## Text
The power of auto-suggestion and self-healing in many cases is attributed in clinical trials as the placebo effect. A placebo is a fake medicine or treatment that does not contain any active ingredient meant to change the health of a patient. Placebos are basically used as a kind of baseline to measure the performance of new drugs. In clinical trials, researchers can compare the effects of the drug to the placebo that does not contain an active ingredient. In this way, they can determine the effectiveness of the new drug. If the drug does not perform better than then placebo, the drug it is considered unsuccessful. For the pharmaceuticals the power of auto suggestion and self-healing are phenomena which are intentionally ignored as they pose a threat to them. If everybody was convinced that they could self-heal then there would be no need for medicine.
Suprisingly, the placebo effect has also been demonstrated in the case of surgeries. Volunteers suffering from severe arthritis were selected for an experiment to compare the effectiveness of the surgical procedure. The experiment subjects were divided into three groups. Two groups would have the recommended surgical procedure but the third would unknowingly have a fake procedure. Those in the third group had no evidence that they were having a fake operation. Until the last minute the surgeon would not know if they would perform a real or fake surgery. Once in the operating theatre the surgeon would open an envelope read the instructions but not announce it to the rest of the team. The letter would be passed silently to all the staff. Those selected for the placebo surgery would also have a general anesthetic; then, the surgeon would make the incision on the knee area. The whole team in the operating room would mimic the procedure from start to end making sure that it lasts for as long as the actual operation.

## Assignment
Continue the passage on the placebo effect, picking up after its final sentence about the fake knee surgery.

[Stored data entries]
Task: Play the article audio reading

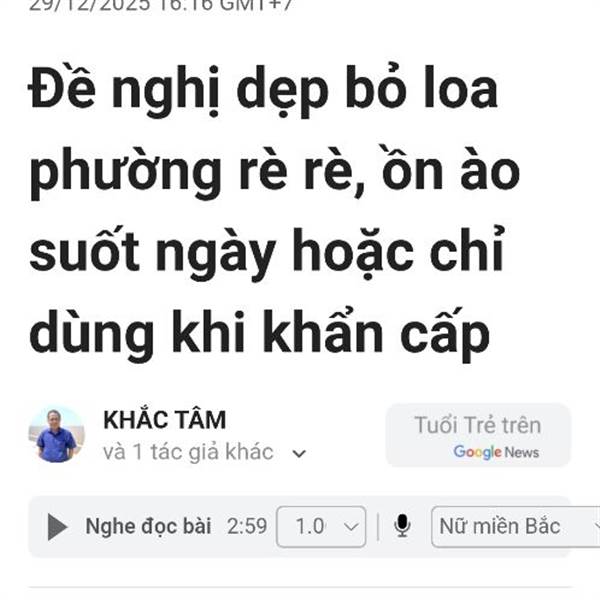Action: [x=57, y=527]
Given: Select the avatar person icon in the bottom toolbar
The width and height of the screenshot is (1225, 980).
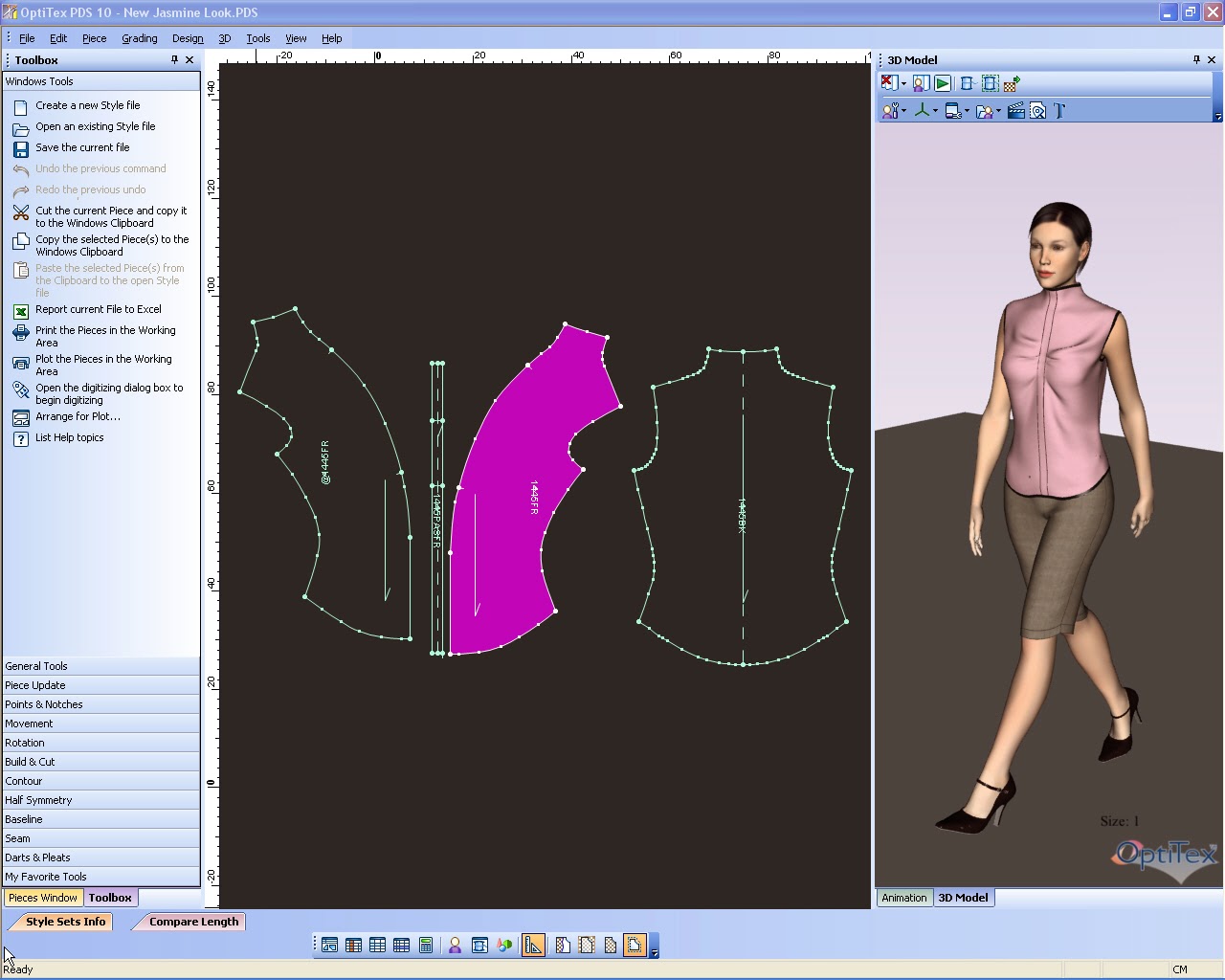Looking at the screenshot, I should [x=455, y=945].
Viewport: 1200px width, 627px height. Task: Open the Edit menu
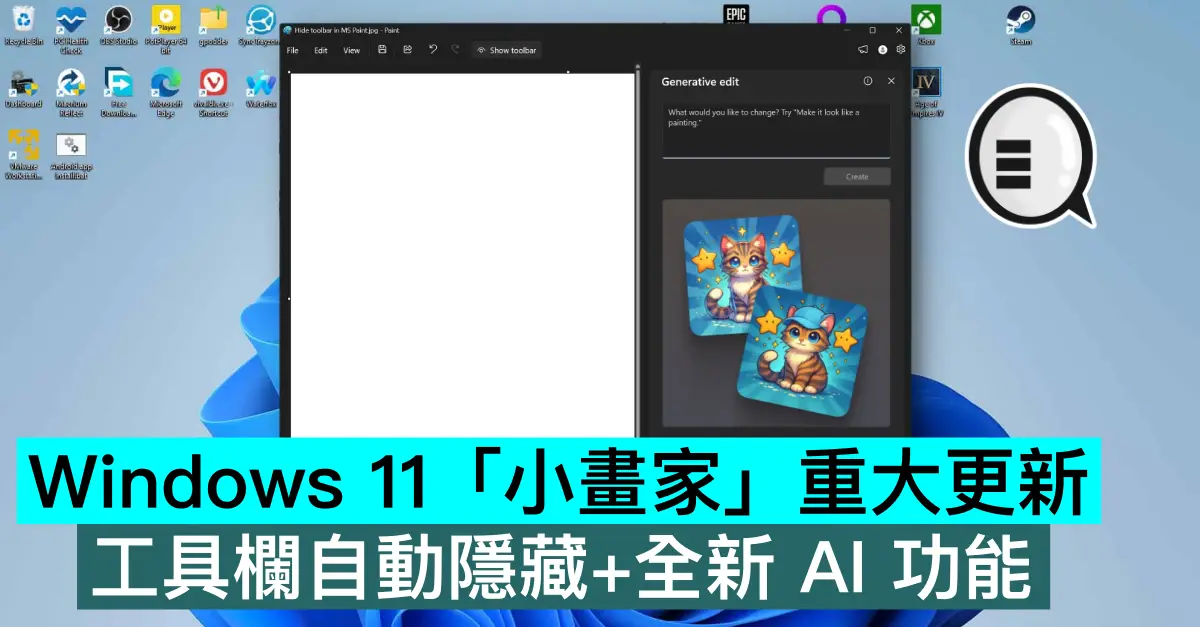(x=321, y=50)
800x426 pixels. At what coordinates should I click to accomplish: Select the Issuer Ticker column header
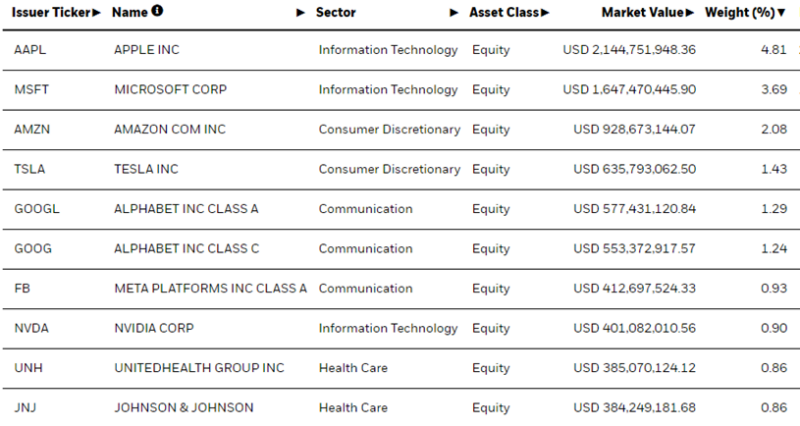[51, 13]
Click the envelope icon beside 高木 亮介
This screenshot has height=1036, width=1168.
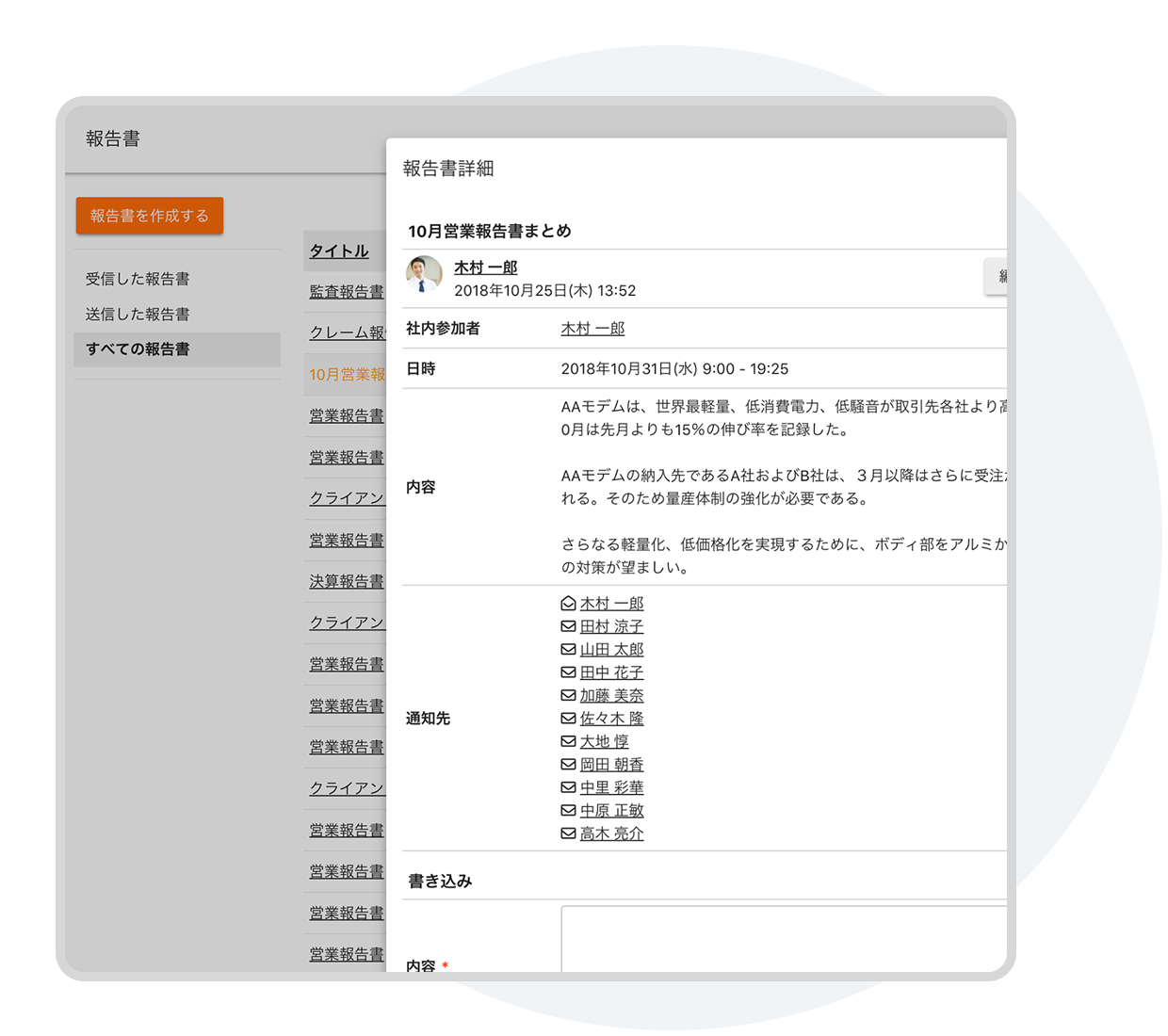[567, 833]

## Reply to the task
The study took two years to be completed. Results showed that both the real and placebo surgery were equally successful. The recipients of the fake surgery could not believe that they did not actually receive the normal treatment. With time the patients came to terms with the idea that each one of us has the ability to self-heal.
Many doctors and surgeons empirically know that the attitude of their patients can determine the outcome of treatments and surgeries but almost nobody speaks about this or is willing to study it a wide scale. It is no surprise that pharmaceuticals go to lengths to control medical science and all conventional treatments. Revealing the power of self-healing would definitely damage their profitability.
Moseley JB, O’Malley K, Petersen NJ. A controlled trial of arthroscopic surgery for osteoarthritis of the knee. New Engand Journal of Medicine. 2002 Jul 11;347(2):81–8.